[Directions] Reproduce the items below word for word, from the very first line through the line containing "will (1516, 309).", inclusive.

[Entries]

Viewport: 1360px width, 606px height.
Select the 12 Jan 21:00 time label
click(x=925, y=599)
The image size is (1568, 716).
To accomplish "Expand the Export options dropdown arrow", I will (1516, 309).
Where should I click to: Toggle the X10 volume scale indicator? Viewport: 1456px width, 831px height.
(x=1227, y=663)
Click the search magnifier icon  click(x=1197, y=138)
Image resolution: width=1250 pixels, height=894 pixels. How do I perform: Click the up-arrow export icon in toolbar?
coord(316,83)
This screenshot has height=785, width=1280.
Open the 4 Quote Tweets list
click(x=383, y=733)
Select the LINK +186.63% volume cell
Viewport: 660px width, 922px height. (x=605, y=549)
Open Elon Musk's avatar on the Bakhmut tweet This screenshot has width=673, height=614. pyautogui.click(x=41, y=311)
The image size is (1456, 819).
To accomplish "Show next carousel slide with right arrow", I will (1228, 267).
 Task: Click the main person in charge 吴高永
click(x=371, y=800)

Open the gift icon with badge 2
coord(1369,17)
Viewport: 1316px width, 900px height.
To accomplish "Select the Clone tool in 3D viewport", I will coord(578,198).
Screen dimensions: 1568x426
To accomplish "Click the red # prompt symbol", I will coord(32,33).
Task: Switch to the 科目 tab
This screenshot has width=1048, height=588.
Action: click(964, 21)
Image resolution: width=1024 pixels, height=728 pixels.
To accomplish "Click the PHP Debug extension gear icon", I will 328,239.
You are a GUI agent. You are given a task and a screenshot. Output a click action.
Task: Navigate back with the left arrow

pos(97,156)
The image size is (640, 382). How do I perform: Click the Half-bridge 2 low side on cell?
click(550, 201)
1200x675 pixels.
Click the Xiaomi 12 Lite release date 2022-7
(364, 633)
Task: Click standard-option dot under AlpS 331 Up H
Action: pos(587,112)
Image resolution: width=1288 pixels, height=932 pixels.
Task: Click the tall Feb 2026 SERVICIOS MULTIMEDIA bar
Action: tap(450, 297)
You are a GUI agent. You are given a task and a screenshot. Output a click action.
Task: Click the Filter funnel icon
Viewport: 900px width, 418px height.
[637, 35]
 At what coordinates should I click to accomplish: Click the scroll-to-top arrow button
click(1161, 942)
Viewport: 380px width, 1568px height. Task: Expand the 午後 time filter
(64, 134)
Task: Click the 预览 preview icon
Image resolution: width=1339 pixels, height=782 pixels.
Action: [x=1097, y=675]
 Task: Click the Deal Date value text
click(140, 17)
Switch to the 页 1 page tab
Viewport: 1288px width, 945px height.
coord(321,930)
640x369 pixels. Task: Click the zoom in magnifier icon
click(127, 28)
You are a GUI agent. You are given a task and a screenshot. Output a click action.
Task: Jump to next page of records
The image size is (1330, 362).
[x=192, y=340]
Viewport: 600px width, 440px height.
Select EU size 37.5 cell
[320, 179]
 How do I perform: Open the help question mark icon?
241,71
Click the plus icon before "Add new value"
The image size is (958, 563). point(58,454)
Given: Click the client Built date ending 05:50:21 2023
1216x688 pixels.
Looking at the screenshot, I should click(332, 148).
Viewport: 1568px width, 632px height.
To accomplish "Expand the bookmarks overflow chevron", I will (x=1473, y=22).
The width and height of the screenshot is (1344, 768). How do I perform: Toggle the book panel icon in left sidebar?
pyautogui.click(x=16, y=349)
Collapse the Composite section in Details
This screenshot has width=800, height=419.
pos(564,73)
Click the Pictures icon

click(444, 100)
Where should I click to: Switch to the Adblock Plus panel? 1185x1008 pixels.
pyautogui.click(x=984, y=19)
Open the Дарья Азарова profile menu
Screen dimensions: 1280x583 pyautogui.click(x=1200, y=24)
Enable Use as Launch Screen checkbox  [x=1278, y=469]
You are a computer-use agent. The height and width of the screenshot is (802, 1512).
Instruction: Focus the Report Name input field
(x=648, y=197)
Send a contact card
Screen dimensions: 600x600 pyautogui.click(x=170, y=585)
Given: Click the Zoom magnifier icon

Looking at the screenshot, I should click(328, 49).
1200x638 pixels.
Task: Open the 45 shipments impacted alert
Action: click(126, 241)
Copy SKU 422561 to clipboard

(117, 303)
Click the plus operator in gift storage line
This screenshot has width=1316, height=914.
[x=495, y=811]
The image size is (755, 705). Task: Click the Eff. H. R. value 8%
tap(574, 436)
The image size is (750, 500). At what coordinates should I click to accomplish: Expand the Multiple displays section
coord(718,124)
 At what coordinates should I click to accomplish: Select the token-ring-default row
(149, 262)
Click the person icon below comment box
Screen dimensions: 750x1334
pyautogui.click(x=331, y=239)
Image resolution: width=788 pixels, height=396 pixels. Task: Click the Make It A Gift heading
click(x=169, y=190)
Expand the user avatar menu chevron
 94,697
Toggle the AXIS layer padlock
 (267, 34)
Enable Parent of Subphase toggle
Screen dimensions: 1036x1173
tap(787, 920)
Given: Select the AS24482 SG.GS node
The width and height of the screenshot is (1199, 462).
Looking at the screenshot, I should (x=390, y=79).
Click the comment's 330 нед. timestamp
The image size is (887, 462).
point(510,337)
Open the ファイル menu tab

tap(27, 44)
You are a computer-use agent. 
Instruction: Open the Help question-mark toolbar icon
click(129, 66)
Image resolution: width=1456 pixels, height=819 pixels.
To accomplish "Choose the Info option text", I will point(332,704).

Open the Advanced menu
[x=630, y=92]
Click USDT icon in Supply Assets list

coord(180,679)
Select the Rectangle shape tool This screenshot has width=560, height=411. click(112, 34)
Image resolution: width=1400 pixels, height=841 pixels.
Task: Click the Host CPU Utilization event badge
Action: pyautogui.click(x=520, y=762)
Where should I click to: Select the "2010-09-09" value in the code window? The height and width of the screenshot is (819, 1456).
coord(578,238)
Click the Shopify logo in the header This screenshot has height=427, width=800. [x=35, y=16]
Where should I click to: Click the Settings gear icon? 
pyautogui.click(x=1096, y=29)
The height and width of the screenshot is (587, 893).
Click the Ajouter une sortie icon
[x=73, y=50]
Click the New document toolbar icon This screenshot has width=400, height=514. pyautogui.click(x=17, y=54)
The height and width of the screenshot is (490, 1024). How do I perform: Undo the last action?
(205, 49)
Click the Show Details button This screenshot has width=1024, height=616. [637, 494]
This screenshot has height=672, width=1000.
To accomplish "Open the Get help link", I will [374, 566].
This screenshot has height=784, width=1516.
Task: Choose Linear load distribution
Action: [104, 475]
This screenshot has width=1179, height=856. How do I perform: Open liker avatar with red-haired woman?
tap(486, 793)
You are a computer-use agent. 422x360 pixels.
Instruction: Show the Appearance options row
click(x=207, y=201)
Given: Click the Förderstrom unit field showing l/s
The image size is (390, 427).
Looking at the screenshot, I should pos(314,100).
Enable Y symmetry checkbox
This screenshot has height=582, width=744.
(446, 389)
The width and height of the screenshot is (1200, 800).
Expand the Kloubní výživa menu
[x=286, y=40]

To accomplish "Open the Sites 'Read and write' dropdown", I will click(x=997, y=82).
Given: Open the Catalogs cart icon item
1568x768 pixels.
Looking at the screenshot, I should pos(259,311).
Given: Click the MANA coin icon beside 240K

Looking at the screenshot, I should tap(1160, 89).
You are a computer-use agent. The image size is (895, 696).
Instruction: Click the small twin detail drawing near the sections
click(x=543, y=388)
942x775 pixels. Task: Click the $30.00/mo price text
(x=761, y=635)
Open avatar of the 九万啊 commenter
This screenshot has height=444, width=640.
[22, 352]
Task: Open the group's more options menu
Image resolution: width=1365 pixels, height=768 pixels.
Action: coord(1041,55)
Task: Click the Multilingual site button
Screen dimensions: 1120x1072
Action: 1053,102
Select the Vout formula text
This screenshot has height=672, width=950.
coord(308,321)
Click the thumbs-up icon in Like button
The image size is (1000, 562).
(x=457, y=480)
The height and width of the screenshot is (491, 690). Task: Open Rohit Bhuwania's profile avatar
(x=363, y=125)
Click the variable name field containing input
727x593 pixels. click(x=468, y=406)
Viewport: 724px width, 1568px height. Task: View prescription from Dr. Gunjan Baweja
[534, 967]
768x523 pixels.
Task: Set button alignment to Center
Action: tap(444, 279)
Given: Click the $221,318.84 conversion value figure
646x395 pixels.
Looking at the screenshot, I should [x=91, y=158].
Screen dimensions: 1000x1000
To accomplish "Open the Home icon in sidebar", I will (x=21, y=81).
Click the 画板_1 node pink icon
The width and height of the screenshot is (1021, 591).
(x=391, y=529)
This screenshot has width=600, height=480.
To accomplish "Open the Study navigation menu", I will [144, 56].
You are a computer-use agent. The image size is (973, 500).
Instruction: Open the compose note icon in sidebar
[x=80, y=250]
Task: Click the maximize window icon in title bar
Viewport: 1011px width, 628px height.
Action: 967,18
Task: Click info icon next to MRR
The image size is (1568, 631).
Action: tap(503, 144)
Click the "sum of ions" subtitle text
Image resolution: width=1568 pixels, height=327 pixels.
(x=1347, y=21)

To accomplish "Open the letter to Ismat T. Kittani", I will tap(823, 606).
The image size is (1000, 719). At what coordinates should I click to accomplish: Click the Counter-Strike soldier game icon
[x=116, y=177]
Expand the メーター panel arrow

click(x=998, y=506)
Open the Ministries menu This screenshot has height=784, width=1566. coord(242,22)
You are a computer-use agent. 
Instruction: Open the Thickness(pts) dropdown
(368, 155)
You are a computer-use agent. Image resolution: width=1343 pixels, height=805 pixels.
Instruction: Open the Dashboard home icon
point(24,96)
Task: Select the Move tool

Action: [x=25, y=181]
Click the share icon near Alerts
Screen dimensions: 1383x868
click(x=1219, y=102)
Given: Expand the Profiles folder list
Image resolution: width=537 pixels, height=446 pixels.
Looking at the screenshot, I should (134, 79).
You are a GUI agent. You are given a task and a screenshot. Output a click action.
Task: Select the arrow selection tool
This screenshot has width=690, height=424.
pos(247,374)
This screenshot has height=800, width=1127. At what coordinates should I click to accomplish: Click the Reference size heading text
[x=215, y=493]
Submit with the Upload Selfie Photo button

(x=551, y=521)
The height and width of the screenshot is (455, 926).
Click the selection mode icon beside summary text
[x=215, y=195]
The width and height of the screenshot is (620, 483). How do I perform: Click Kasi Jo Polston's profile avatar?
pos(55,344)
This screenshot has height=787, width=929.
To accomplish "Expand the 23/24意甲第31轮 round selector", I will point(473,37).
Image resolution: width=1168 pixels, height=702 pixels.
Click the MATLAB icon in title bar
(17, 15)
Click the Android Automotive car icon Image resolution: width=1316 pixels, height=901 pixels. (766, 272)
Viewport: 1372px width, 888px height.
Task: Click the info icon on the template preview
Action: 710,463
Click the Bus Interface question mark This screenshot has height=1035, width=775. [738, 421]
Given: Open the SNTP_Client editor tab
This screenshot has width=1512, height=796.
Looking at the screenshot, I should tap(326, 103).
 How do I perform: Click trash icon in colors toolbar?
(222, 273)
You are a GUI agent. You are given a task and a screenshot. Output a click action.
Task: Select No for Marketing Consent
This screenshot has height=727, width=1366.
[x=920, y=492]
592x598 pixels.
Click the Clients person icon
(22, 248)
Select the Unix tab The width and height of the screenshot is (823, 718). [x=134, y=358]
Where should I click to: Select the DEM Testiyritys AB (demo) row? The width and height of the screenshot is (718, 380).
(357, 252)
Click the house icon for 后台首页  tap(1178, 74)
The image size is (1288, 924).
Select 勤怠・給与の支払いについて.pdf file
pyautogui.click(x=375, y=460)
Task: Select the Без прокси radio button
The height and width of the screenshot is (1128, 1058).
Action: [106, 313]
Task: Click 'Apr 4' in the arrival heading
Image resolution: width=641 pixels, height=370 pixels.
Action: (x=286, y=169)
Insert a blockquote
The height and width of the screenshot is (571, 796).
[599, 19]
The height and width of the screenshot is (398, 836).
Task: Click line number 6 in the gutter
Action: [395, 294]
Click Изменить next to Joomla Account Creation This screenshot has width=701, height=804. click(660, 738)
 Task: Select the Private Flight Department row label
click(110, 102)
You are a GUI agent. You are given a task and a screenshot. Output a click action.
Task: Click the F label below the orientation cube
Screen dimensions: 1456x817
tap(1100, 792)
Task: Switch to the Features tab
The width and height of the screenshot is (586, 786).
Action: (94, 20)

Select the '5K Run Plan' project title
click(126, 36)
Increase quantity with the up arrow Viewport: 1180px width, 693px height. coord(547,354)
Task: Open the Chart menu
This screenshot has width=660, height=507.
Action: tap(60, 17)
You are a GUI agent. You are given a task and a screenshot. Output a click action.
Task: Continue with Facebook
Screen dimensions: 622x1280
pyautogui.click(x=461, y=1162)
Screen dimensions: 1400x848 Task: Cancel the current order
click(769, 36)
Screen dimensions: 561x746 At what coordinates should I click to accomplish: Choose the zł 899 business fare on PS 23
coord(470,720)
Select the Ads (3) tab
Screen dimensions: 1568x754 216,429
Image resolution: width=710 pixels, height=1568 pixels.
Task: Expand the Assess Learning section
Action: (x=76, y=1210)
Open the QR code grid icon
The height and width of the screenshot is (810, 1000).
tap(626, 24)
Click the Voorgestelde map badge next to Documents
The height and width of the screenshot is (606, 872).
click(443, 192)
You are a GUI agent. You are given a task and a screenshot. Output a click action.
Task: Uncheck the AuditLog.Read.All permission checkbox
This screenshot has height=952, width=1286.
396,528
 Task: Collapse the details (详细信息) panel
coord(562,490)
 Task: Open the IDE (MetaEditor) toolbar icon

[Task solution]
Viewport: 1360px width, 606px height.
Select the 12 Jan 21:00 time label
click(x=925, y=599)
The image size is (1568, 716).
To accomplish "Expand the Export options dropdown arrow", I will (1516, 309).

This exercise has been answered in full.